All things end.
Good marriages end. When one saint dies another is left in grief and loss. And if that person remarries, that marriage too will end one day, and the cycle of grief and loss will resume. It's called the curse of death and it's been that way since the first garden.
Childhood ends. This year my middle child turned 18 and went off to college. This summer my youngest got her license and a "new" car. I filled her gas tank and stood near the gas pumps at the store down the road from my house, returning her wave and seeing her smile in the rear view mirror as she pulled away and headed off to Wolcott and her young man.
This blog ends. Today. In a year of unprecedented loss it has been my constant companion, patient listener to my stories, processor of my grief, and best of all, the place where Jesus has met me on an almost daily basis. His example, his teaching, his comforting Spirit - narrow is the road of godly grief and trial and he has been here with me, pulling me to my feet with a smile and walking ahead on the path. Bless him for his faithfulness.

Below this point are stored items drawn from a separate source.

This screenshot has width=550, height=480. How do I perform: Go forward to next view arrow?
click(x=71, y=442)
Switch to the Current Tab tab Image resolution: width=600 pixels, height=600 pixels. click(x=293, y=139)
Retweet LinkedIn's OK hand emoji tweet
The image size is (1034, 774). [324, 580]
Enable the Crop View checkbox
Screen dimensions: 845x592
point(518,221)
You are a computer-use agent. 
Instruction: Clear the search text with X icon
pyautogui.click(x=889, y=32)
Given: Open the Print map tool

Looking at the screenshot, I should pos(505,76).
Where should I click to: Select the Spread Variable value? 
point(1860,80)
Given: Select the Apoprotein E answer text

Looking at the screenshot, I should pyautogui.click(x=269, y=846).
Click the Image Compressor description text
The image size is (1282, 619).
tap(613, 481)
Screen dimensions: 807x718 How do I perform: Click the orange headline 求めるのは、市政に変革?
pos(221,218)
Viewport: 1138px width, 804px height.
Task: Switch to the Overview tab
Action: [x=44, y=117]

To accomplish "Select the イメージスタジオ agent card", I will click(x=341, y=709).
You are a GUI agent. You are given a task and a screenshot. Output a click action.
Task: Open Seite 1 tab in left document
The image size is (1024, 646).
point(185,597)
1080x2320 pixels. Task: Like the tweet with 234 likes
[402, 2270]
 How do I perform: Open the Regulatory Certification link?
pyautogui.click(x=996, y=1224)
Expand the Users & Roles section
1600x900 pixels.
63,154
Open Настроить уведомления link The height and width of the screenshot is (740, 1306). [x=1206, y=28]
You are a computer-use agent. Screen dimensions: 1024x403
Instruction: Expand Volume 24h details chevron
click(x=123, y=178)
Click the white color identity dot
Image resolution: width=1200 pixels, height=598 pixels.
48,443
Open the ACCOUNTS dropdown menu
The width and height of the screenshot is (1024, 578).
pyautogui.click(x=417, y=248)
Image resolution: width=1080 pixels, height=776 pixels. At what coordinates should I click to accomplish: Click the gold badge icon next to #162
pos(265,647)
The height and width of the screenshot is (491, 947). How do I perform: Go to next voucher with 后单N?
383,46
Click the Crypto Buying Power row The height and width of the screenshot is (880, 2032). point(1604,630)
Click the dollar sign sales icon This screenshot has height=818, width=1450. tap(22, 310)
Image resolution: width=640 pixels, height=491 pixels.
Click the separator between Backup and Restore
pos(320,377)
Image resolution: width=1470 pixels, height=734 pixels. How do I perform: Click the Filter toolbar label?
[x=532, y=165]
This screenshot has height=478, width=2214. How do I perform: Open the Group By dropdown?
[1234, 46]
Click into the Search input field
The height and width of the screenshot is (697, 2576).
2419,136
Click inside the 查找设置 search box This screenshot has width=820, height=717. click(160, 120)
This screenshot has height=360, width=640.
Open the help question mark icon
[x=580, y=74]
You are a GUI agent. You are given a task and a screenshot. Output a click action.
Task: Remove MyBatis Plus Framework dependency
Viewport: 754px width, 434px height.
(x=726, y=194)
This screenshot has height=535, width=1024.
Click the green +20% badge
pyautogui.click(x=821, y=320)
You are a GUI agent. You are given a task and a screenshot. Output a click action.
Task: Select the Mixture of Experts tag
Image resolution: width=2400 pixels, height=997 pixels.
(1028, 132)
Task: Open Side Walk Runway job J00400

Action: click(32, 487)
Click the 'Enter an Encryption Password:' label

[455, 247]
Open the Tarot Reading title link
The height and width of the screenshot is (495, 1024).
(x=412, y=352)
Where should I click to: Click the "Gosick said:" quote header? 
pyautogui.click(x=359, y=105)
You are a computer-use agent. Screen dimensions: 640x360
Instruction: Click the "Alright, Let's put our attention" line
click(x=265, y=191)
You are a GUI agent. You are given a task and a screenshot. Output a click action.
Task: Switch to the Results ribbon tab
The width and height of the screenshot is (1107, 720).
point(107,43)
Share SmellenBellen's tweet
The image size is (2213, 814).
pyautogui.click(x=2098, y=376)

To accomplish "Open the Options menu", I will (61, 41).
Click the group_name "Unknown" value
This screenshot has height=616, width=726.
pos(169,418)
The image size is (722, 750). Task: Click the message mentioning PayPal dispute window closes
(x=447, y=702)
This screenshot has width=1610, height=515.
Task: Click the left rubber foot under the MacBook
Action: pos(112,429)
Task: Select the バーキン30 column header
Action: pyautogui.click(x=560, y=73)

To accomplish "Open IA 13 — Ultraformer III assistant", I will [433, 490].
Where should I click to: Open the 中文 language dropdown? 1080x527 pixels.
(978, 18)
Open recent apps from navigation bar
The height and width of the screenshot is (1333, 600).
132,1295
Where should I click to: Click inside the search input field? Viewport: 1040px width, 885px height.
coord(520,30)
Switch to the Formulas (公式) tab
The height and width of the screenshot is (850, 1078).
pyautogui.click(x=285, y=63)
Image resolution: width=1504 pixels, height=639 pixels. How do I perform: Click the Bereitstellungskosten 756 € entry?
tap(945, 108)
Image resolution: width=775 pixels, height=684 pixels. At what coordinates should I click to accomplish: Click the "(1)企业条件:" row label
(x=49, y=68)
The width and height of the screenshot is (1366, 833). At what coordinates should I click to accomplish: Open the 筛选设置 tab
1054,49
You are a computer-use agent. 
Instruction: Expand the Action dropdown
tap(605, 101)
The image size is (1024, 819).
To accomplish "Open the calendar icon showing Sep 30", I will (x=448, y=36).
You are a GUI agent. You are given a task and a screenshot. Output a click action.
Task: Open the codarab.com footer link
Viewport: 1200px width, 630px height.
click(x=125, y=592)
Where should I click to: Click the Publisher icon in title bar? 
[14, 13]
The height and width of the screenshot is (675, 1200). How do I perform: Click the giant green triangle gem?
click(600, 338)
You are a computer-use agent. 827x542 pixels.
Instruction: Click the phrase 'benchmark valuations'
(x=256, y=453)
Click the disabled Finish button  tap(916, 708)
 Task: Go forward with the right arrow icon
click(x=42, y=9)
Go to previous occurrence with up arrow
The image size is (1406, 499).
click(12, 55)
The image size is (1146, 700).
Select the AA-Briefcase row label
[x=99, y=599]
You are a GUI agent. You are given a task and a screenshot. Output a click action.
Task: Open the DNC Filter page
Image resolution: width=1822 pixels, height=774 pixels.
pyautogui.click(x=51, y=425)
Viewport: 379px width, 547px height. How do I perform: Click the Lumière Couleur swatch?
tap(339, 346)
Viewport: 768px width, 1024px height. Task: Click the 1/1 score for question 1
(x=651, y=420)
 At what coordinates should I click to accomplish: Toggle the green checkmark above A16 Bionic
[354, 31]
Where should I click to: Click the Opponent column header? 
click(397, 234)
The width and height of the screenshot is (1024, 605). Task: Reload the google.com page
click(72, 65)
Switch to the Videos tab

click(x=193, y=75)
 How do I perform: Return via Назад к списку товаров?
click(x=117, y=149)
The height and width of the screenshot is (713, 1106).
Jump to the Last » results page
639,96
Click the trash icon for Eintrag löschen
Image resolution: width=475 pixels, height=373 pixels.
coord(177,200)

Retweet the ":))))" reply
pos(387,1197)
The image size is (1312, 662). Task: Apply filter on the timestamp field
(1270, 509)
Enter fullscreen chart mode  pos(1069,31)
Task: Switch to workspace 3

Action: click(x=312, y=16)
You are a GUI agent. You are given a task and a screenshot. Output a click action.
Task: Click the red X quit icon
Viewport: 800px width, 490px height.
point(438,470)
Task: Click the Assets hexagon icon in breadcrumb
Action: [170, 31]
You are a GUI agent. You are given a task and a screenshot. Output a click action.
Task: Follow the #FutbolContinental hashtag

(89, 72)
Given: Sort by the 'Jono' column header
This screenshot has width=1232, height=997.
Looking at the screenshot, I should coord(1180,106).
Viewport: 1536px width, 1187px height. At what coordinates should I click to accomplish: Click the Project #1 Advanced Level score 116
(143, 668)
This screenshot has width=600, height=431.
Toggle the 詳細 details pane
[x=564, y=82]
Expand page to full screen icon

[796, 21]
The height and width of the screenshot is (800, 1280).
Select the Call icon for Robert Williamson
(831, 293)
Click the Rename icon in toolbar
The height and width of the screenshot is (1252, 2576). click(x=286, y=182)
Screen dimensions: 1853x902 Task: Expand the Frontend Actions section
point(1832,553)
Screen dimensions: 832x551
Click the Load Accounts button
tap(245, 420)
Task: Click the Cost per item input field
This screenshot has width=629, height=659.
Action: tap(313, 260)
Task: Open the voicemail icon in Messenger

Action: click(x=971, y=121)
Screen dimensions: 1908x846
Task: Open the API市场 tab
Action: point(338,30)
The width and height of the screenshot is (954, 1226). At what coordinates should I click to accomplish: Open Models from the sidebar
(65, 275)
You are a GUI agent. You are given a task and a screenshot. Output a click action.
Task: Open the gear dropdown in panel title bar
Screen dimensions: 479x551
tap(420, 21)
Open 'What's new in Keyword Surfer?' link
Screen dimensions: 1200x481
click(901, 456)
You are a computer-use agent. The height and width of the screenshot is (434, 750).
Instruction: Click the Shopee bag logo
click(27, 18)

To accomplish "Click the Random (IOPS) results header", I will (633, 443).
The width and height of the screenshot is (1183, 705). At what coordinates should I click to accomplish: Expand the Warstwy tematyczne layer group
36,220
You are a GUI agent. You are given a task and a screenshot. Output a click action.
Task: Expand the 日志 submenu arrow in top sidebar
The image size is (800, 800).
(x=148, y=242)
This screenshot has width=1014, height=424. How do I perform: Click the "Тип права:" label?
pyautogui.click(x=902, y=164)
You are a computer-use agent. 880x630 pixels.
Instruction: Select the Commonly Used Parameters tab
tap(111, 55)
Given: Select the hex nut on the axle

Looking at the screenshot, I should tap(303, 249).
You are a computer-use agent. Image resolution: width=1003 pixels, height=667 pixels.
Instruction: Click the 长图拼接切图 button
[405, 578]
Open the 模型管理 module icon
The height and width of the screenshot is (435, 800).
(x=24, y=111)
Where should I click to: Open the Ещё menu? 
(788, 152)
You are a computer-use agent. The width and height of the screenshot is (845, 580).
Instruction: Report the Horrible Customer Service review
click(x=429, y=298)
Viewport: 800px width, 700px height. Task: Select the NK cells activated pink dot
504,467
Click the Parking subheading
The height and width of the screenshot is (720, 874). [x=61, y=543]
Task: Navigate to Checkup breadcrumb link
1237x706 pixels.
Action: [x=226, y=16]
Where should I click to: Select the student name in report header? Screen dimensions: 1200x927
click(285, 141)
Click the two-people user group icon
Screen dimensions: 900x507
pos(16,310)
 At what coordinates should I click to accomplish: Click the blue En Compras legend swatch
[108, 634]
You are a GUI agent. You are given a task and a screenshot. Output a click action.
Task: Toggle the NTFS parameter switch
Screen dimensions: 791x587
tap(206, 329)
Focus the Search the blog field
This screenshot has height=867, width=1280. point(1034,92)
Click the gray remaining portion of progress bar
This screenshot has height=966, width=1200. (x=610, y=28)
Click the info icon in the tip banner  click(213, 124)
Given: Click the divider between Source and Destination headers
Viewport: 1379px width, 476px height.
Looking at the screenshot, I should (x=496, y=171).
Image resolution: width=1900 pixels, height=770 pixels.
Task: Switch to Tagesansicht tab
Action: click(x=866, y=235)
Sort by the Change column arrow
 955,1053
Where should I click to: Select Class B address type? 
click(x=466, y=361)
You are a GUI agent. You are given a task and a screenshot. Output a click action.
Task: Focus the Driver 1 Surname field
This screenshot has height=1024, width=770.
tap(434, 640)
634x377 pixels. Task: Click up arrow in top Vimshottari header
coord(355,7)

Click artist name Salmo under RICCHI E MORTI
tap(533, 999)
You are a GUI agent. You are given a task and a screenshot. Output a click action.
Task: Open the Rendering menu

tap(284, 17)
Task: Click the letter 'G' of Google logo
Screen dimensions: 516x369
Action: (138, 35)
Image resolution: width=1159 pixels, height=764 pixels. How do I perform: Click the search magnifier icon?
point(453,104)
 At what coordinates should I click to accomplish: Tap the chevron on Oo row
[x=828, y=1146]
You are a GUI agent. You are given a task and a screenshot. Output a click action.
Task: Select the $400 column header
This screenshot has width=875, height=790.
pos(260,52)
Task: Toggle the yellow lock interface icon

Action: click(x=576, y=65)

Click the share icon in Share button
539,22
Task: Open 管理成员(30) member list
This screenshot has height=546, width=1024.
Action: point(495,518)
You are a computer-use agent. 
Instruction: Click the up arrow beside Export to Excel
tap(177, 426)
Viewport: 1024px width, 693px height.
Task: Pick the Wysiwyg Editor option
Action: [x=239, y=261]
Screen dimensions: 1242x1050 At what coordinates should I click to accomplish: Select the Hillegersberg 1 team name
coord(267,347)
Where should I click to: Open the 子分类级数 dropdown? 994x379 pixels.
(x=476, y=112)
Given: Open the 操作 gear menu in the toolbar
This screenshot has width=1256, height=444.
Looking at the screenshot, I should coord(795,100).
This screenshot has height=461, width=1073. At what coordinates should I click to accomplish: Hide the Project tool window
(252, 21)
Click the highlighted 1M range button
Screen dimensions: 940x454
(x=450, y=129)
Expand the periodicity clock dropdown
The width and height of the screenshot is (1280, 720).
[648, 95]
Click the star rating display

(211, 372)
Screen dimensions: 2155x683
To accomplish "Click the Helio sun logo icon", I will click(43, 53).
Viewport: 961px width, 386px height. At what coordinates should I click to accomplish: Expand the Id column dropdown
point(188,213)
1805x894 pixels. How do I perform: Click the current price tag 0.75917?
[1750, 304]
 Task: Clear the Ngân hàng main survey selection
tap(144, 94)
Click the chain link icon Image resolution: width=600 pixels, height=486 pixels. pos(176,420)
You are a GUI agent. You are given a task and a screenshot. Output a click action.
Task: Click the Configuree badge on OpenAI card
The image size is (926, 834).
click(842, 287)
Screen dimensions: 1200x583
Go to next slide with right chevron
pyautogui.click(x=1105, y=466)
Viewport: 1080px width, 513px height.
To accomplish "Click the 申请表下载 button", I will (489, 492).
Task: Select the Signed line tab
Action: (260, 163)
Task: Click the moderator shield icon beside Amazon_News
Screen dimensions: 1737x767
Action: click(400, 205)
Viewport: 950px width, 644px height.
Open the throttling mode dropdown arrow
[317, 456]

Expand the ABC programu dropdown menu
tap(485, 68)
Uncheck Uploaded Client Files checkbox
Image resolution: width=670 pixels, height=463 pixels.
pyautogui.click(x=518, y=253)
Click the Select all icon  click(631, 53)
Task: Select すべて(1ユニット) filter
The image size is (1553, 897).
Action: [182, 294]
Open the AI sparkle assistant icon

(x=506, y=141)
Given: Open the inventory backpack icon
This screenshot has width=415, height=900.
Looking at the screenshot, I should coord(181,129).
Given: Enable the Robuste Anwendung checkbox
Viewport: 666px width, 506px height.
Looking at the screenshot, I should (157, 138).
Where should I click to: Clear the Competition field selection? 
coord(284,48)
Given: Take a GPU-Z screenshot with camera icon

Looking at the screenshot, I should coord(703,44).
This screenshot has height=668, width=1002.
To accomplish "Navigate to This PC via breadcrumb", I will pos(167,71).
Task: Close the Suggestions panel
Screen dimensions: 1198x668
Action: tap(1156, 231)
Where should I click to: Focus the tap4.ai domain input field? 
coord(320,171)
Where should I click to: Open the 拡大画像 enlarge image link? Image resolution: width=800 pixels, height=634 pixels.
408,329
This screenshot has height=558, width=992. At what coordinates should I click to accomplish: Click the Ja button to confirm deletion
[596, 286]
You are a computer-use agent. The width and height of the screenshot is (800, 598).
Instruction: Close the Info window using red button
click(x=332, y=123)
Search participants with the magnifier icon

Human history and the heavens and the earth as we know it will end, as foretold in Revelation 21. Every verse of the Bible since Genesis 1:1 has recounted, discussed or foretold the history of beautiful, agonized Earth and her people. Until Revelation 22, where God reveals a new earth, and a new heaven. The curse of death is gone. Creation - all things - has come full cycle, back to the tree of life, the crystal river, and the sinless bride and bridgegroom.
All things end. Marriages, childhood, blogs, heaven and earth. Knowing this, what will I do? I will rest in Jesus Christ, who alone is not a "thing", who has always been and always will be. To follow in obedience, trust and love - is that not the high and precious calling of the godly bride? He is the Alpha and the Omega, the Beginning and the End. From before creation, during creation, in God's promise of a seed of Eve who would crush the dragon, at Bethlehem, Galilee, Golgatha, and the Garden, in the Spirit-filled church, in visions to the suffering faithful, in Diane's new reality after 5:30 pm Feb. 4, 2011, at the last trump, and with his bride in the New Garden - Jesus is. Jesus is. I serve a risen savior, he's in the world today. Christ before me, Christ ahead of me. Even so, come Lord Jesus. The grace of the Lord Jesus be with God's people.